In the aftermath of the Bali explosion on 12 October 2002, ex-foreign
minister Gareth Evans argued that Australia should prosecute the war
against terrorism intelligently, by being "sensitive" to
Indonesian concerns. This raises the paradox that Australian tertiary and
bureaucratic institutions had for 20 years nurtured a generation of
Indonesia watchers who often exhibited profound sensitivity to Indonesian
interests, yet failed to perceive the evolving threat developing on
Australia's doorstep. Why was this the case?
The question is even more curious because it has been relatively
straightforward for Western analysts and Australian policy-makers in
particular to gain an appreciation of the world view capturing hearts and
minds among young, educated and increasingly militant Indonesian males.
Nevertheless, Australian security analysts and media commentators tended
to ignore or downplay the rising tide of Islamism. Indeed, when US sources
revealed new evidence of an al Qa'ida threat to Western interests in
Indonesia, and the region more generally, Australian and Indonesian
commentators, the regional press and journals like the Far
Eastern Economic Review believed the US was "rushing
things".

---

→ Set tasks
1. Retype the passage on the Bali explosion from "In the aftermath" to "this the case?".
2. According to the passage on the Bali explosion, why is the question of Australia's failure to see the threat even more curious? Answer in one to three sentences.
3. Answer these questions from the passage on the Bali explosion:
(a) On what date did the Bali explosion occur?
(b) For how many years had Australian tertiary and bureaucratic institutions nurtured a generation of Indonesia watchers?
(c) Which journal is named among those that believed the US was "rushing things"?

→ Supplied information
---

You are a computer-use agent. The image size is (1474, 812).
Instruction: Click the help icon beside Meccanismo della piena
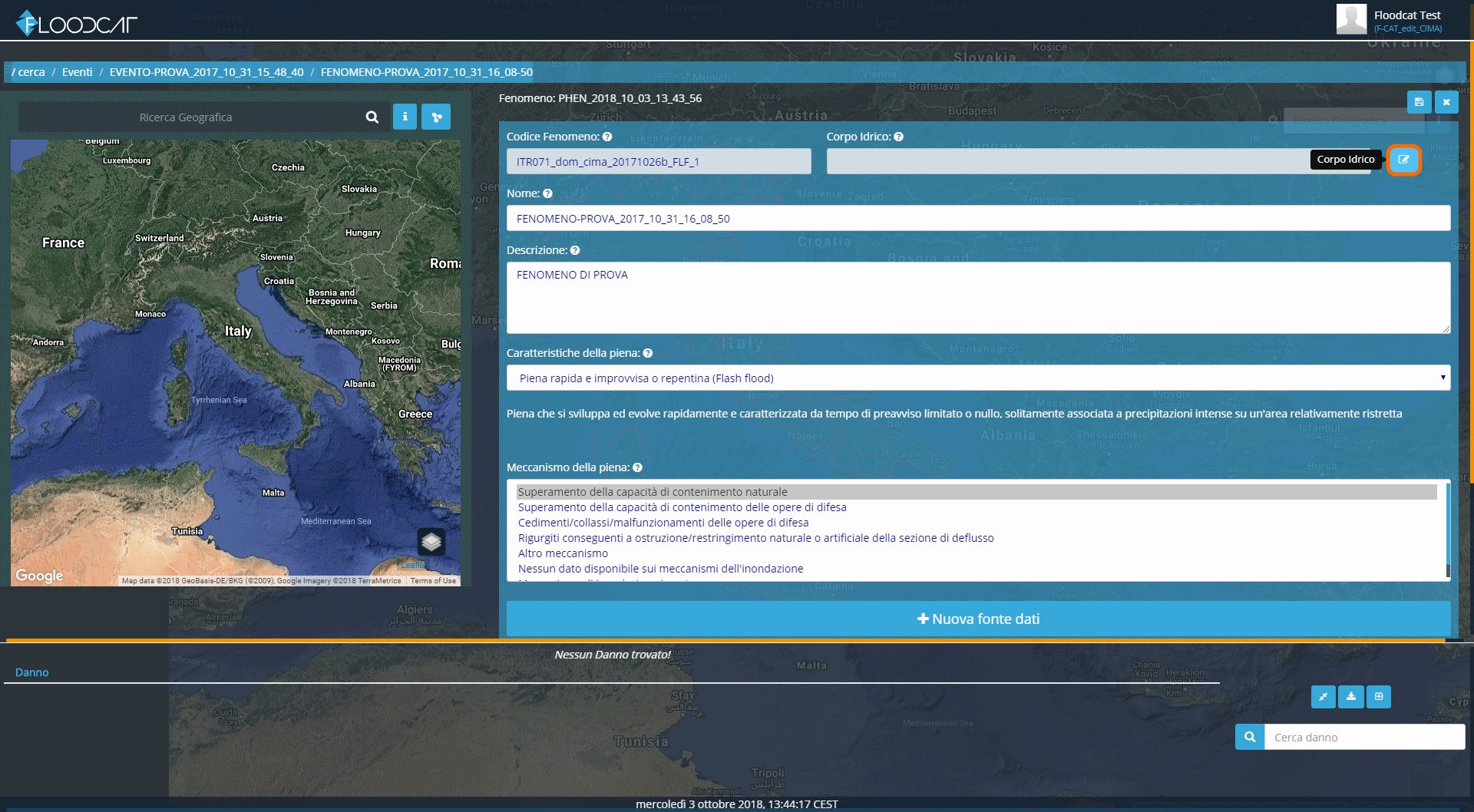(x=637, y=467)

---

→ Expected responses
1.
In the aftermath of the Bali explosion on 12 October 2002, ex-foreign
minister Gareth Evans argued that Australia should prosecute the war
against terrorism intelligently, by being "sensitive" to
Indonesian concerns. This raises the paradox that Australian tertiary and
bureaucratic institutions had for 20 years nurtured a generation of
Indonesia watchers who often exhibited profound sensitivity to Indonesian
interests, yet failed to perceive the evolving threat developing on
Australia's doorstep. Why was this the case?

2. It is even more curious because it had been relatively straightforward for Western analysts, and Australian policy-makers in particular, to gain an appreciation of the world view that was capturing the hearts and minds of young, educated and increasingly militant Indonesian males.

3.
(a) 12 October 2002
(b) 20 years
(c) The Far Eastern Economic Review